I'm probably going to get at least couple of extra 1Gb cards for temporary things I might like to listen to such as audiobooks or recently-bought CDs. Might even try the (undoubtedly crap) voice recording out. All in all you can get a player plus 4Gb of cards for just over twenty quid by looking around, which'll do me, and I can use the cards in anything similar I pick up in future. Not too shabby.

In closing, a gem from the manual:

"Cowgirl choice" is oddly specific for a dictionary or machine translation, isn't it?

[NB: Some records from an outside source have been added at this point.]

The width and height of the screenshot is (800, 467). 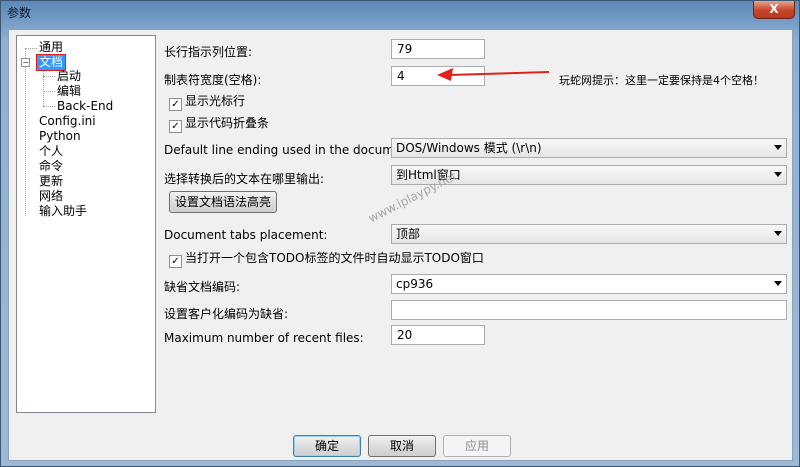 I want to click on output-target-label: 选择转换后的文本在哪里输出:, so click(x=244, y=179).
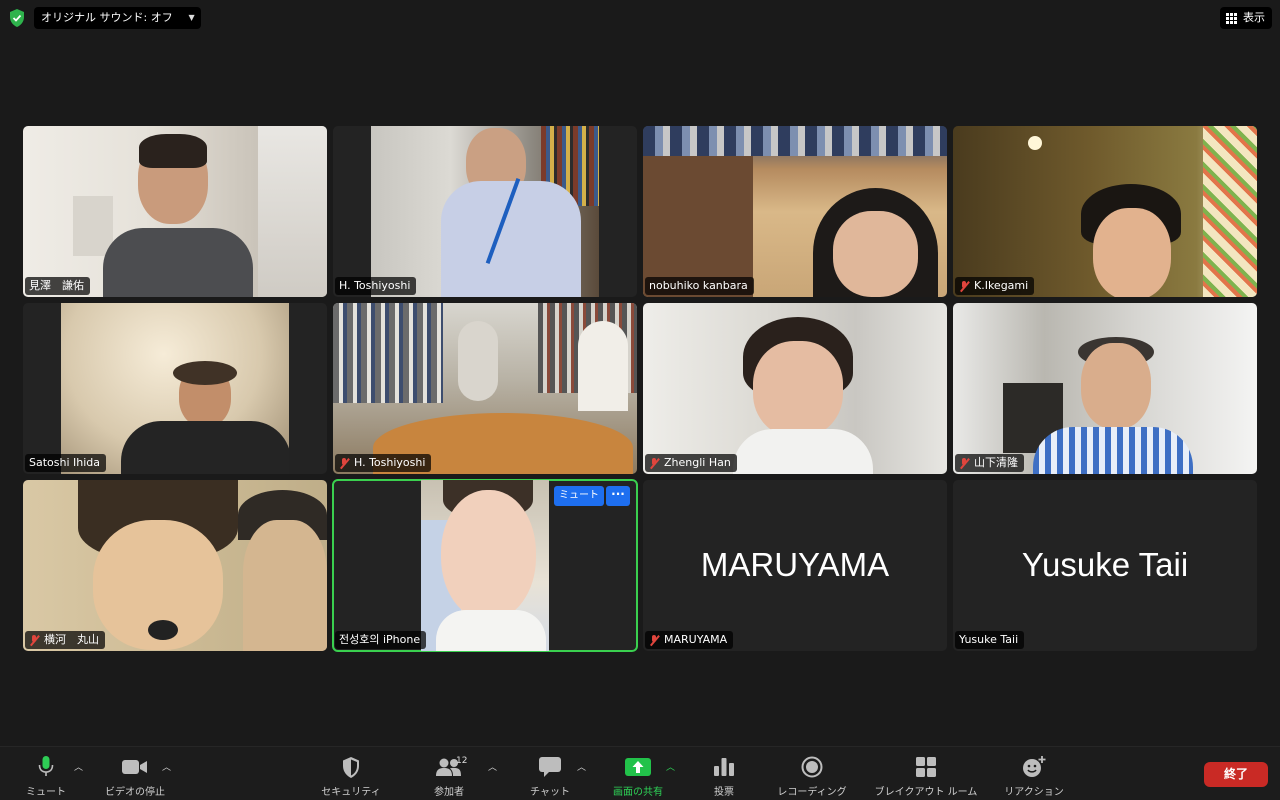  Describe the element at coordinates (192, 18) in the screenshot. I see `chevron-down-icon: ▼` at that location.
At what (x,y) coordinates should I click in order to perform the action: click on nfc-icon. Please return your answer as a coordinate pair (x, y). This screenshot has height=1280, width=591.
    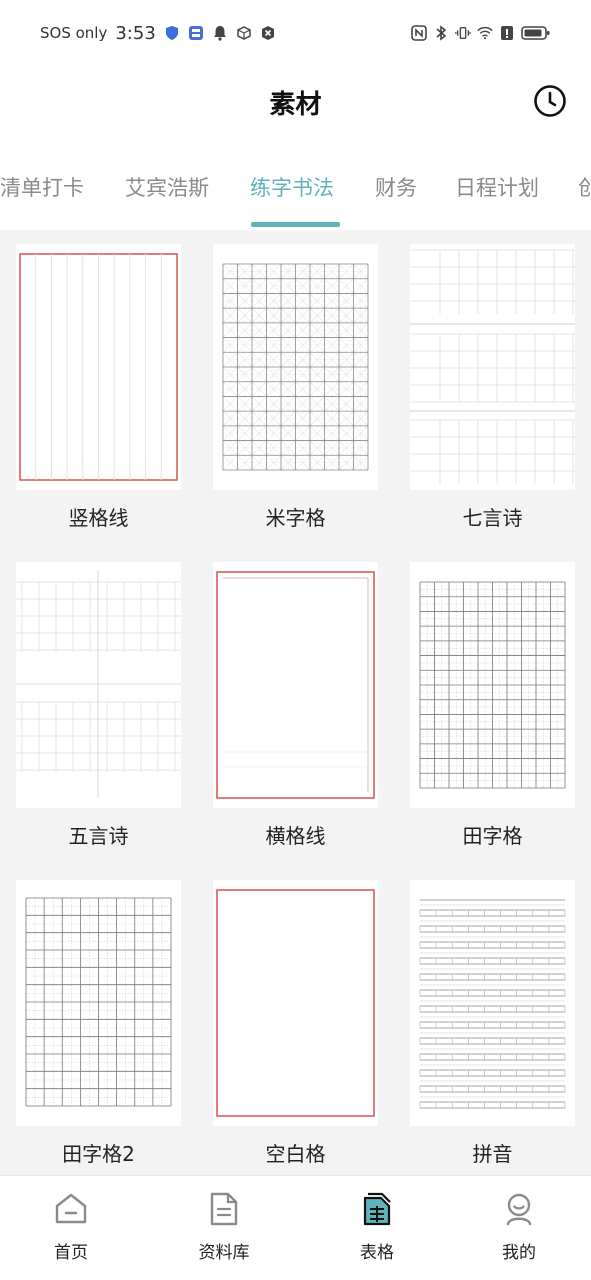
    Looking at the image, I should click on (419, 33).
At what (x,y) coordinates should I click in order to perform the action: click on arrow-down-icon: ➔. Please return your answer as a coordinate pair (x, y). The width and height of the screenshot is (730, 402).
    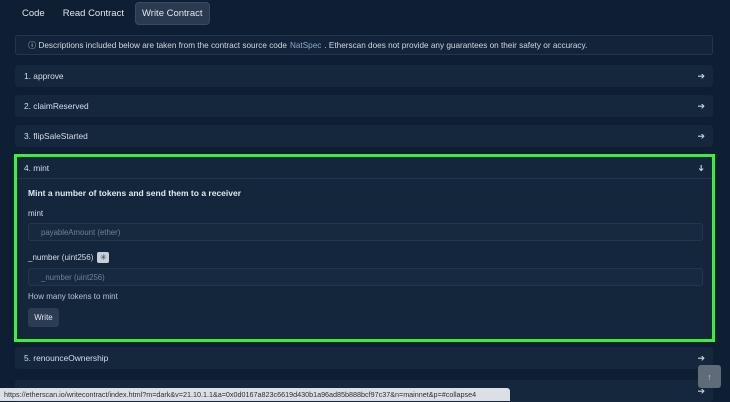
    Looking at the image, I should click on (702, 168).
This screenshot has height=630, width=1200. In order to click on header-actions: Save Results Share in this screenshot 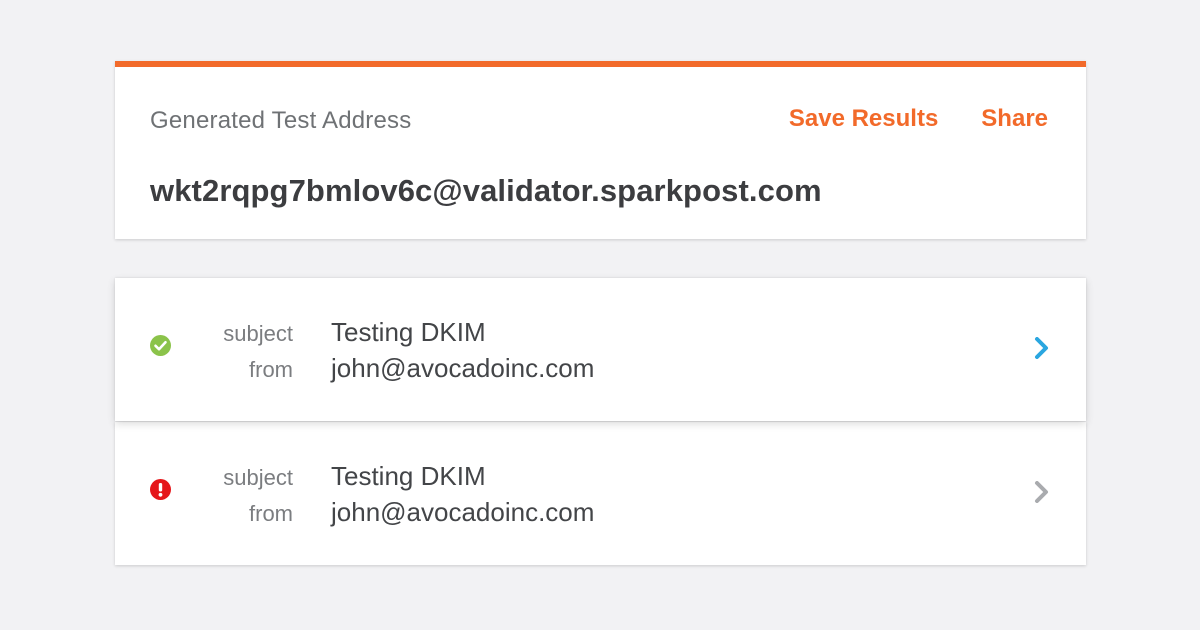, I will do `click(918, 119)`.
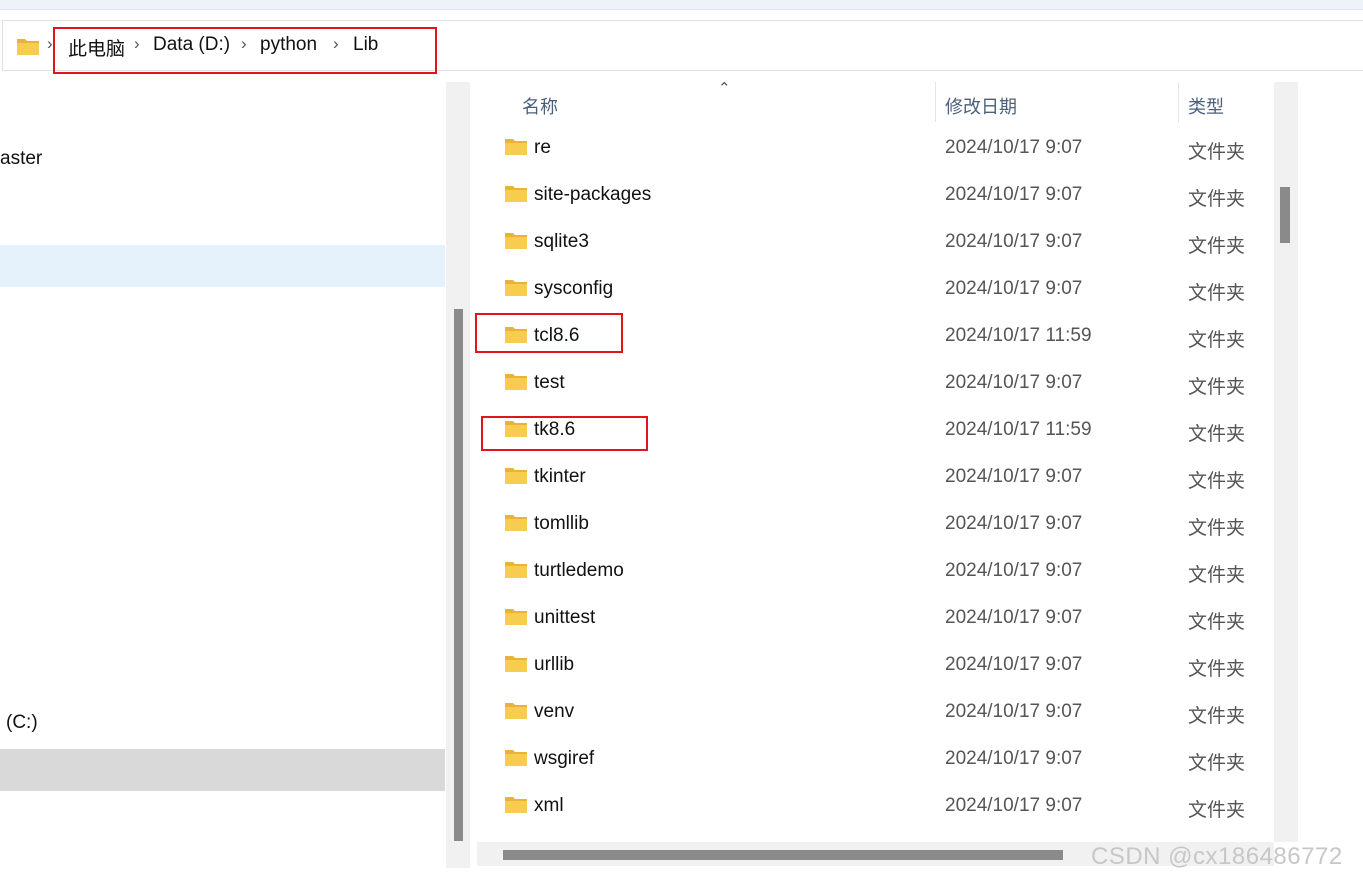 The image size is (1363, 880). I want to click on file-row: turtledemo 2024/10/17 9:07 文件夹, so click(872, 572).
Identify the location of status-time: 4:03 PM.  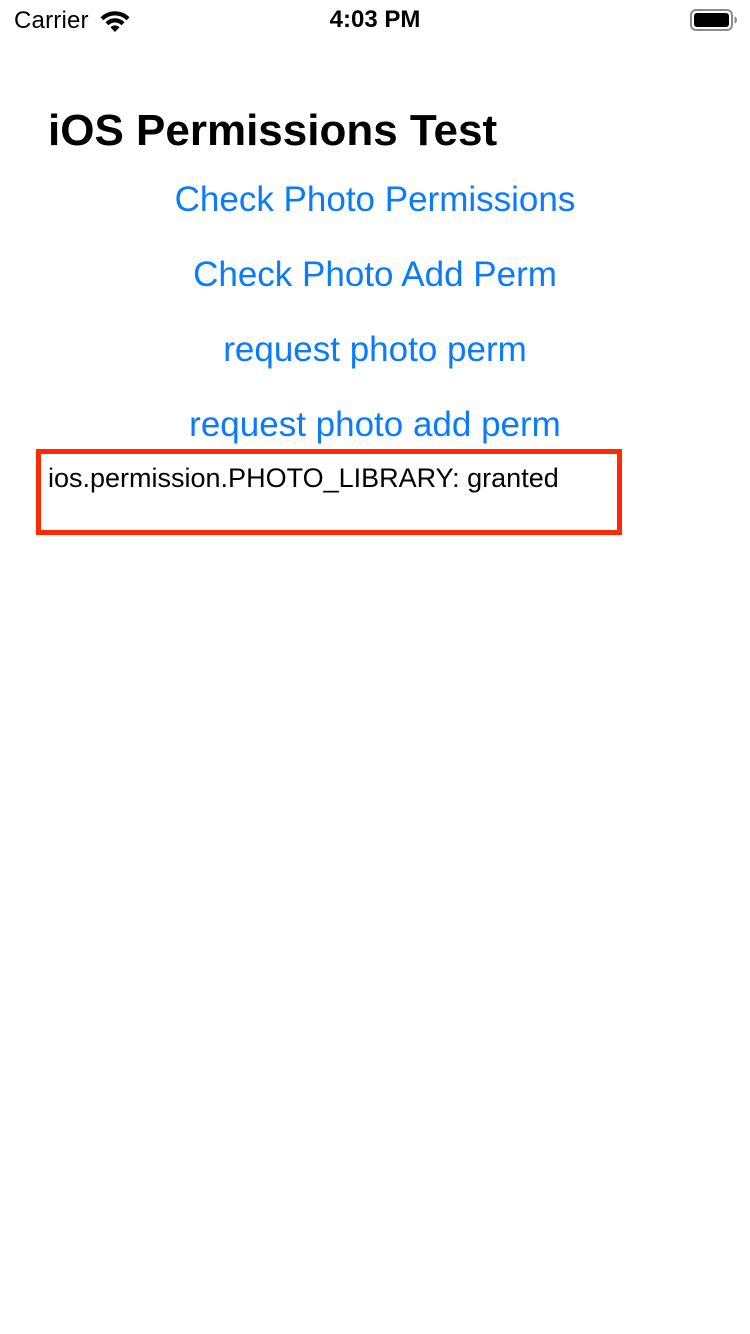
(375, 20).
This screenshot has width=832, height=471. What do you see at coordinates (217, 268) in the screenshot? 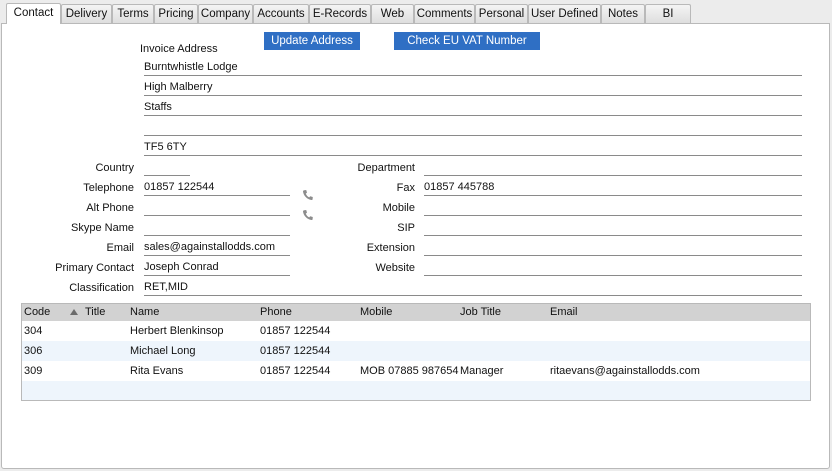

Various updates: the biggest problem I've had with this after a few weeks' use is it losing connection with the card if it gets knocked, or you turn it, or look at it funny. This happens more with some cards than others, so it may have more to do with dodgy manufacturing of media than the player — in the same way floppies and CD-Rs these days are more crap than those made ten years ago. Jamming a piece of card down the side improved things a little, but "check card" errors made the thing an annoyance and almost total waste of space on a coach journey. The cards are already FAT, but if there's an option to format directly using the player I'll try that and see if it improves things. I doubt it. Equally annoyingly, the damn thing seems fine now I'm back in the UK.

The fact playback resets to the beginning of the current track rather than storing the position within it gets extremely annoying after a while, particularly with audio books.

(Oh, and apparently SumVision do a 'NiteFox' variant of this player, the XT106. Looking at the photo on Amazon, it doesn't seem as if it shows song titles... mock-up image?)